I created anew technology type within ODI that was basically just a copy of the Hypersonic SQL driver. Internally, Vess is kind of shoehorned around an H2 database driver, which is actually a bit of a cousin to Hypersonic. In any case, they’re at least close enough to share the same ODI technology type.
After creating the new technology, I defined a new physical server:
As I’ve shown before, Vess has its own JDBC URL syntax that generally includes the Essbase/APS server as well as a reference to an Essbase app and/or cube. In the above screenshot you can see the specific Vess JDBC driver class referenced as well as the URL to use embedded mode to communicate with one of my local Hyperion servers.
Next I needed a data server. Nicely enough, due to the fairly complete metadata that Vess supplies through the JDBC driver model, the list of schemas populated automatically (in this case, SAMPLE) and I knew things were looking good:
Here’s the same screens but shown together, along with a new logical schema named VESS_SAMPLE_BASIC:
With the physical and logical topologies setup and just associated through the Global ODI context (never use Global except for possibly some one-off testing like this, by the way), I went over to create the model. I selected the Vess technology and logical schema, and much to my enthusiastic amazement, when ODI went to reverse engineer the model, it brought back all of the Vess tables perfectly:
For the sake of simplicity I just brought in the BASIC_DIM_PRODUCT table:
You may also notice that the logical lengths, data type, and not nullability status are all brought in perfectly as well, again because Vess goes out of its way to model this column metadata as accurately as possible.
In the world of Vess, it models a schema after an Essbase application, and then tables for each database and its content.
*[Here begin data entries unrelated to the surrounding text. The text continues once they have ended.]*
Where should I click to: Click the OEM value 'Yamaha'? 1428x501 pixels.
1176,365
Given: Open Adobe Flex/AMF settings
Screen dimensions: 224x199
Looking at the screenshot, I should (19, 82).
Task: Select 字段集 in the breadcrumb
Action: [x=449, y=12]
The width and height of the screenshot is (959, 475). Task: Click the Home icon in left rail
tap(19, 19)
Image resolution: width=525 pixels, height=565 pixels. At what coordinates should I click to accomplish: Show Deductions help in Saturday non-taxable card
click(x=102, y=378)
In this case, that means that the table SAMPLE.BASIC_DIM_PRODUCT is the table that models the Product dimension in Sample/Basic. I find that this is a good model to balance performance and keep things organized well enough.
For testing purposes, I decided to make a simple mapping that will extract dimension data, then filter it to only level-0 members, then populate that into a simple table in MySQL.
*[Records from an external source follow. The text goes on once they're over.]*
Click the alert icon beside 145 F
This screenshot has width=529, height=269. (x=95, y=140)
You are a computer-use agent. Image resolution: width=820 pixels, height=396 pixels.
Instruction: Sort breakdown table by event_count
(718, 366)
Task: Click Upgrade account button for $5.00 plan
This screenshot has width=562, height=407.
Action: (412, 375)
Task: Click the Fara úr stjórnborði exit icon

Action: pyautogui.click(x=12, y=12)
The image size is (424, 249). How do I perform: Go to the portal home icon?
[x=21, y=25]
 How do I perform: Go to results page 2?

This is just a bread and butter mapping in ODI, with the simple condition criteria shown in the bottom middle pane.
After that, we just need a simple physical implementation (using the target database as the work schema for this):
And then try running it:
And it worked! Of course, given that these were disparate data sources with a vanilla IKM, ODI just did a row-by-row mapping, which isn’t ideal for large data movement but works fine in this case.
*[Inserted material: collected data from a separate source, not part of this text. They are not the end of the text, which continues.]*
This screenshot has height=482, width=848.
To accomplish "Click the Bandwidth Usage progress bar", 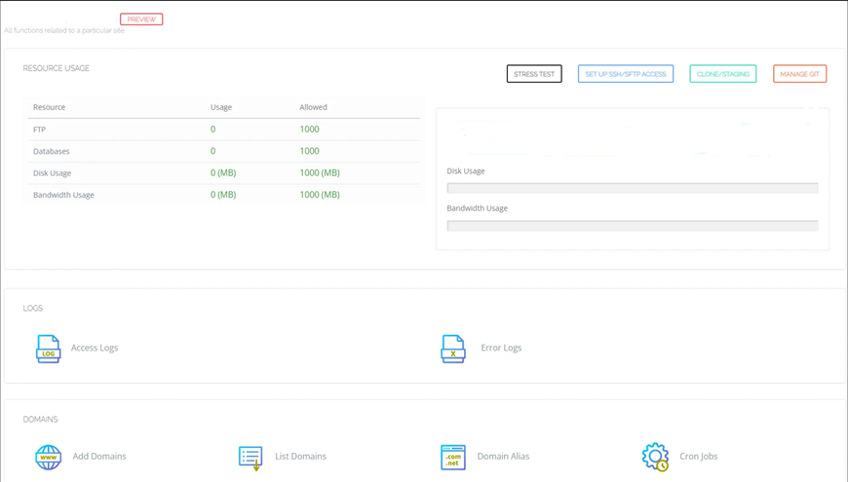I will click(633, 225).
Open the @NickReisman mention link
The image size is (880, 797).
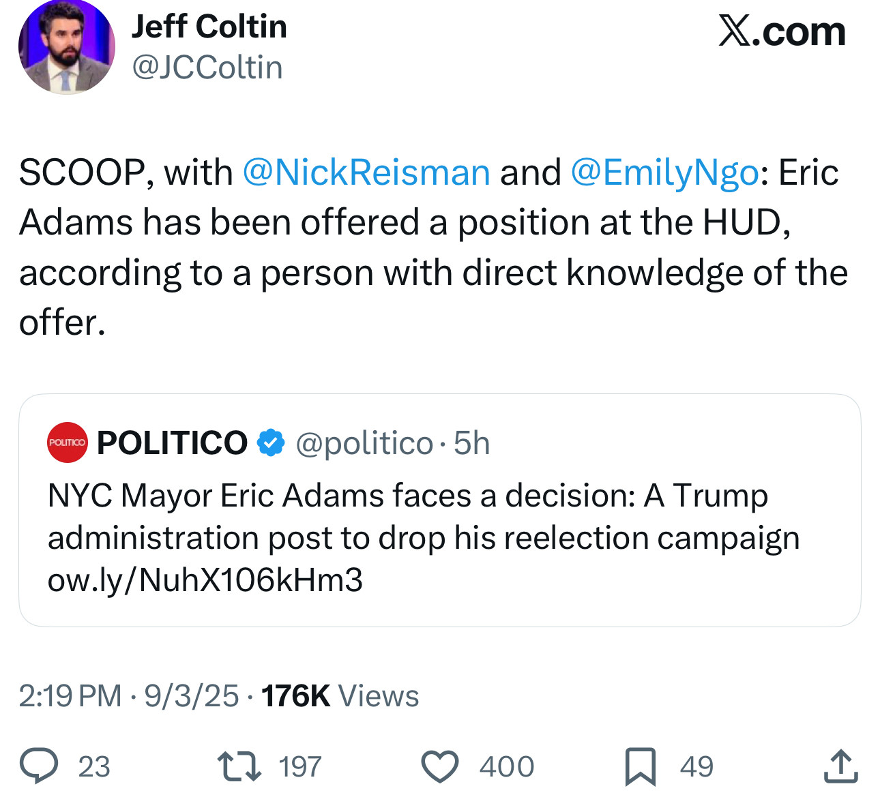(x=366, y=172)
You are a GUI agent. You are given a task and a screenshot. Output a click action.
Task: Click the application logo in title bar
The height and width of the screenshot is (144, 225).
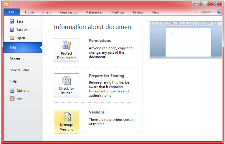click(6, 4)
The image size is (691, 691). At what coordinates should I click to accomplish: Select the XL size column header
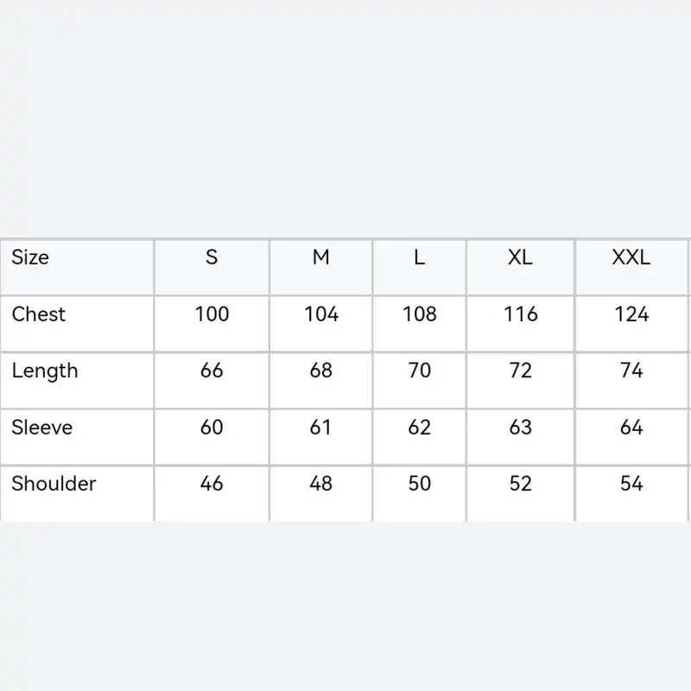click(520, 257)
And sure enough, after inspecting the target table in MySQL, all of the proper data was indeed there:
It looks like I might need to do a small tweak since the shared members under the Product Diet Cola hierarchy got repeated here, so I can either do a DISTINCT or look at tweaking the extraction algorithm a bit. We’ll see.
Vess continues to be an interesting side project. For the moment I have turned off the data extraction tables as I am reworking the way that data from a cube (as opposed to metadata) is “projected” into tables. I think it needs to be a little more flexible in order to be useful in other tools, such as DVD. If you want to test with Vess, please email me for a copy. Many of you have, although some of you are only interested in the data extraction piece, which is still a work in progress. So if you want to play with the outline and other stuff (substitution vars, database stats, server sessions, and others), you’re more than welcome to give it a shot, just send me a message. The pure data stuff is coming along as time permits!